Saved entries:

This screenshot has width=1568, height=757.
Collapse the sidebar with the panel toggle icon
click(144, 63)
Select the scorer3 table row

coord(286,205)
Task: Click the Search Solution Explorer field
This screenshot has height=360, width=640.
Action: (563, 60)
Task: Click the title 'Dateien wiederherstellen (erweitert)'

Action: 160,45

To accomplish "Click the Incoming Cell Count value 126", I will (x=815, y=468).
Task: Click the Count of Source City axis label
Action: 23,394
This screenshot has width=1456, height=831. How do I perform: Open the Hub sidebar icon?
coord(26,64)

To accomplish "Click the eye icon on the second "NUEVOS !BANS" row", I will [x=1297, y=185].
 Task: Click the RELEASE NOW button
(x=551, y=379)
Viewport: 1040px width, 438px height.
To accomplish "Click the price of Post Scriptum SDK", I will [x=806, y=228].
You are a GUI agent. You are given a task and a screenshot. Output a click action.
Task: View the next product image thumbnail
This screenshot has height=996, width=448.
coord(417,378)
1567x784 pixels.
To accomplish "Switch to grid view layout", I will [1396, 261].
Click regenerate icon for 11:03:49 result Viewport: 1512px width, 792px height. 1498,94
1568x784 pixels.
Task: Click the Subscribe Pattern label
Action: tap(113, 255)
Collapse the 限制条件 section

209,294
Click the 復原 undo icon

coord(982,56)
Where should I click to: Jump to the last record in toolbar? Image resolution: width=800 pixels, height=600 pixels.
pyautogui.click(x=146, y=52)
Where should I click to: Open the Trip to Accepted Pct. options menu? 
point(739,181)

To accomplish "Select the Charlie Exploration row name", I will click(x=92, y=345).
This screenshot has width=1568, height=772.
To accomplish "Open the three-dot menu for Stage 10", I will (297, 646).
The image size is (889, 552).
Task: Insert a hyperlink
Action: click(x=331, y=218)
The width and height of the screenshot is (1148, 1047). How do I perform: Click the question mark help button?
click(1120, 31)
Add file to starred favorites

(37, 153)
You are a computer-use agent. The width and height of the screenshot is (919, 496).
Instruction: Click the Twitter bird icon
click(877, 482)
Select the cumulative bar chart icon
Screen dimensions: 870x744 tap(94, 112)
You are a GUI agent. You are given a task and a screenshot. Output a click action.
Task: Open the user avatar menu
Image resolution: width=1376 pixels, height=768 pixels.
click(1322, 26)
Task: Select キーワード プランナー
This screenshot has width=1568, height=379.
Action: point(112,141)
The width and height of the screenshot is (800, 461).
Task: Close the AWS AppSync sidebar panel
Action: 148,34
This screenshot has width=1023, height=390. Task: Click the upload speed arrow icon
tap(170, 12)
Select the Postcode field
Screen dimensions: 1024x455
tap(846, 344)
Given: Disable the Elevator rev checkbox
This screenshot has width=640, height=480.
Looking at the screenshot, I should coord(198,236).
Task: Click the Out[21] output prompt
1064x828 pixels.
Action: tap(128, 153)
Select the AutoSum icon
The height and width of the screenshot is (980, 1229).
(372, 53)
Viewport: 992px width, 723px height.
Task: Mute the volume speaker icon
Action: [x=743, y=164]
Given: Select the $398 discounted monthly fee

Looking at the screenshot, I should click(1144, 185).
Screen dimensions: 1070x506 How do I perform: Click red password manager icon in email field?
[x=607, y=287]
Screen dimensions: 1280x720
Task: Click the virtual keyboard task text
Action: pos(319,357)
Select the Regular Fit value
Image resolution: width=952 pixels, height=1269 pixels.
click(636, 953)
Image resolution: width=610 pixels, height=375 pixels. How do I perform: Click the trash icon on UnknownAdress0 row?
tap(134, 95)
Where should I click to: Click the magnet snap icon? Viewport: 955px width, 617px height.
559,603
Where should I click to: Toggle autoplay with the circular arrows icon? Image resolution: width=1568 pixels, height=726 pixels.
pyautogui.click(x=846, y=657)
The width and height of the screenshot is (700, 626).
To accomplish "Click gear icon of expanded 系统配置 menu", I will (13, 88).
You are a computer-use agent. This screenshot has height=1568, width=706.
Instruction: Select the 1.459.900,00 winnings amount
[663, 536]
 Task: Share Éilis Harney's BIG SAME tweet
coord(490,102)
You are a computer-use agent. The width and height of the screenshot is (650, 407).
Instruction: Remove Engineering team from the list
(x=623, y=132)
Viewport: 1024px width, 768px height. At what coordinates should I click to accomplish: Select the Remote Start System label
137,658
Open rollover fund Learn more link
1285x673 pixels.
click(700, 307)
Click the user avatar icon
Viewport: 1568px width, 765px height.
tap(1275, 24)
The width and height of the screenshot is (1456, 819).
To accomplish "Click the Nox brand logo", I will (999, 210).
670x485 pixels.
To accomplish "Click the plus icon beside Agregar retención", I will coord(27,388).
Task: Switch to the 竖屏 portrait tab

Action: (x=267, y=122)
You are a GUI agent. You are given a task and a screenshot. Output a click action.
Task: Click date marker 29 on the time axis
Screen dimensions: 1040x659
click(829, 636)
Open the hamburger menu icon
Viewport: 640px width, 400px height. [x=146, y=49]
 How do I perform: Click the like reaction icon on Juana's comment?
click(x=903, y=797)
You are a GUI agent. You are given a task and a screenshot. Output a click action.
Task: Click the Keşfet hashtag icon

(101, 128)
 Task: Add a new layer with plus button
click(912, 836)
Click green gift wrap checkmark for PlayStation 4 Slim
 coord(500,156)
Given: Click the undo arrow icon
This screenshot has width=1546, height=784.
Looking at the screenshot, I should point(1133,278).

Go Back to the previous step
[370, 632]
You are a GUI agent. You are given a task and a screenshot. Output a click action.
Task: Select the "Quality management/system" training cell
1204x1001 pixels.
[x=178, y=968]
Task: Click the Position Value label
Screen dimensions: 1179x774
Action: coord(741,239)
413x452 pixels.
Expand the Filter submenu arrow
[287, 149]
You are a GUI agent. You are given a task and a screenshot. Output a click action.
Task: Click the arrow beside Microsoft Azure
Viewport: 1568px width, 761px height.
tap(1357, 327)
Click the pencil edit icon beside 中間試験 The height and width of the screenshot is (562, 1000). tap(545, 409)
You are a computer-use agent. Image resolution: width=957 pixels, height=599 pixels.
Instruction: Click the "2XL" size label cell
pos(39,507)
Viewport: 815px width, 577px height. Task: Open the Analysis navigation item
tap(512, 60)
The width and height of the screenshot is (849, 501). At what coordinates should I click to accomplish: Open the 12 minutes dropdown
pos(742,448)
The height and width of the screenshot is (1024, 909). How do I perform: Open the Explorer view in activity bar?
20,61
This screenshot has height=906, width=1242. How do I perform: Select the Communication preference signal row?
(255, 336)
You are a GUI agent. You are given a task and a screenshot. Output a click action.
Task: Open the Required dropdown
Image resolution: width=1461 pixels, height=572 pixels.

EXERCISE OBJECTIVE
Transcribe each of the records above exactly.

SOLUTION FOR THIS PROBLEM
This screenshot has width=1568, height=757.
Collapse the sidebar with the panel toggle icon
click(144, 63)
Select the scorer3 table row

coord(286,205)
Task: Click the Search Solution Explorer field
This screenshot has height=360, width=640.
Action: (563, 60)
Task: Click the title 'Dateien wiederherstellen (erweitert)'

Action: 160,45

To accomplish "Click the Incoming Cell Count value 126", I will (x=815, y=468).
Task: Click the Count of Source City axis label
Action: 23,394
This screenshot has width=1456, height=831. How do I perform: Open the Hub sidebar icon?
coord(26,64)

To accomplish "Click the eye icon on the second "NUEVOS !BANS" row", I will [x=1297, y=185].
 Task: Click the RELEASE NOW button
(x=551, y=379)
Viewport: 1040px width, 438px height.
To accomplish "Click the price of Post Scriptum SDK", I will [x=806, y=228].
You are a GUI agent. You are given a task and a screenshot. Output a click action.
Task: View the next product image thumbnail
This screenshot has height=996, width=448.
coord(417,378)
1567x784 pixels.
To accomplish "Switch to grid view layout", I will [1396, 261].
Click regenerate icon for 11:03:49 result Viewport: 1512px width, 792px height. 1498,94
1568x784 pixels.
Task: Click the Subscribe Pattern label
Action: tap(113, 255)
Collapse the 限制条件 section

209,294
Click the 復原 undo icon

coord(982,56)
Where should I click to: Jump to the last record in toolbar? Image resolution: width=800 pixels, height=600 pixels.
pyautogui.click(x=146, y=52)
Where should I click to: Open the Trip to Accepted Pct. options menu? 
point(739,181)

To accomplish "Select the Charlie Exploration row name", I will click(x=92, y=345).
This screenshot has width=1568, height=772.
To accomplish "Open the three-dot menu for Stage 10", I will (297, 646).
The image size is (889, 552).
Task: Insert a hyperlink
Action: click(x=331, y=218)
The width and height of the screenshot is (1148, 1047). How do I perform: Click the question mark help button?
click(1120, 31)
Add file to starred favorites

(37, 153)
You are a computer-use agent. The width and height of the screenshot is (919, 496).
Instruction: Click the Twitter bird icon
click(877, 482)
Select the cumulative bar chart icon
Screen dimensions: 870x744 tap(94, 112)
You are a GUI agent. You are given a task and a screenshot. Output a click action.
Task: Open the user avatar menu
Image resolution: width=1376 pixels, height=768 pixels.
click(1322, 26)
Task: Select キーワード プランナー
This screenshot has width=1568, height=379.
Action: point(112,141)
The width and height of the screenshot is (800, 461).
Task: Close the AWS AppSync sidebar panel
Action: 148,34
This screenshot has width=1023, height=390. Task: Click the upload speed arrow icon
tap(170, 12)
Select the Postcode field
Screen dimensions: 1024x455
tap(846, 344)
Given: Disable the Elevator rev checkbox
This screenshot has width=640, height=480.
Looking at the screenshot, I should coord(198,236).
Task: Click the Out[21] output prompt
1064x828 pixels.
Action: tap(128, 153)
Select the AutoSum icon
The height and width of the screenshot is (980, 1229).
(372, 53)
Viewport: 992px width, 723px height.
Task: Mute the volume speaker icon
Action: [x=743, y=164]
Given: Select the $398 discounted monthly fee

Looking at the screenshot, I should click(1144, 185).
Screen dimensions: 1070x506 How do I perform: Click red password manager icon in email field?
[x=607, y=287]
Screen dimensions: 1280x720
Task: Click the virtual keyboard task text
Action: pos(319,357)
Select the Regular Fit value
Image resolution: width=952 pixels, height=1269 pixels.
click(636, 953)
Image resolution: width=610 pixels, height=375 pixels. How do I perform: Click the trash icon on UnknownAdress0 row?
tap(134, 95)
Where should I click to: Click the magnet snap icon? Viewport: 955px width, 617px height.
559,603
Where should I click to: Toggle autoplay with the circular arrows icon? Image resolution: width=1568 pixels, height=726 pixels.
pyautogui.click(x=846, y=657)
The width and height of the screenshot is (700, 626).
To accomplish "Click gear icon of expanded 系统配置 menu", I will (13, 88).
You are a computer-use agent. This screenshot has height=1568, width=706.
Instruction: Select the 1.459.900,00 winnings amount
[663, 536]
 Task: Share Éilis Harney's BIG SAME tweet
coord(490,102)
You are a computer-use agent. The width and height of the screenshot is (650, 407).
Instruction: Remove Engineering team from the list
(x=623, y=132)
Viewport: 1024px width, 768px height. At what coordinates should I click to accomplish: Select the Remote Start System label
137,658
Open rollover fund Learn more link
1285x673 pixels.
click(700, 307)
Click the user avatar icon
Viewport: 1568px width, 765px height.
tap(1275, 24)
The width and height of the screenshot is (1456, 819).
To accomplish "Click the Nox brand logo", I will (999, 210).
670x485 pixels.
To accomplish "Click the plus icon beside Agregar retención", I will coord(27,388).
Task: Switch to the 竖屏 portrait tab

Action: (x=267, y=122)
You are a GUI agent. You are given a task and a screenshot. Output a click action.
Task: Click date marker 29 on the time axis
Screen dimensions: 1040x659
click(829, 636)
Open the hamburger menu icon
Viewport: 640px width, 400px height. [x=146, y=49]
 How do I perform: Click the like reaction icon on Juana's comment?
click(x=903, y=797)
You are a GUI agent. You are given a task and a screenshot. Output a click action.
Task: Click the Keşfet hashtag icon

(101, 128)
 Task: Add a new layer with plus button
click(912, 836)
Click green gift wrap checkmark for PlayStation 4 Slim
 coord(500,156)
Given: Click the undo arrow icon
This screenshot has width=1546, height=784.
Looking at the screenshot, I should point(1133,278).

Go Back to the previous step
[370, 632]
You are a GUI agent. You are given a task and a screenshot. Output a click action.
Task: Select the "Quality management/system" training cell
1204x1001 pixels.
[x=178, y=968]
Task: Click the Position Value label
Screen dimensions: 1179x774
Action: coord(741,239)
413x452 pixels.
Expand the Filter submenu arrow
[287, 149]
You are a GUI agent. You are given a task and a screenshot. Output a click action.
Task: Click the arrow beside Microsoft Azure
Viewport: 1568px width, 761px height.
tap(1357, 327)
Click the pencil edit icon beside 中間試験 The height and width of the screenshot is (562, 1000). tap(545, 409)
You are a computer-use agent. Image resolution: width=957 pixels, height=599 pixels.
Instruction: Click the "2XL" size label cell
pos(39,507)
Viewport: 815px width, 577px height. Task: Open the Analysis navigation item
tap(512, 60)
The width and height of the screenshot is (849, 501). At what coordinates should I click to accomplish: Open the 12 minutes dropdown
pos(742,448)
The height and width of the screenshot is (1024, 909). How do I perform: Open the Explorer view in activity bar?
20,61
This screenshot has height=906, width=1242. How do I perform: Select the Communication preference signal row?
(255, 336)
You are a GUI agent. You are given a task and a screenshot. Output a click action.
Task: Open the Required dropdown
Image resolution: width=1461 pixels, height=572 pixels.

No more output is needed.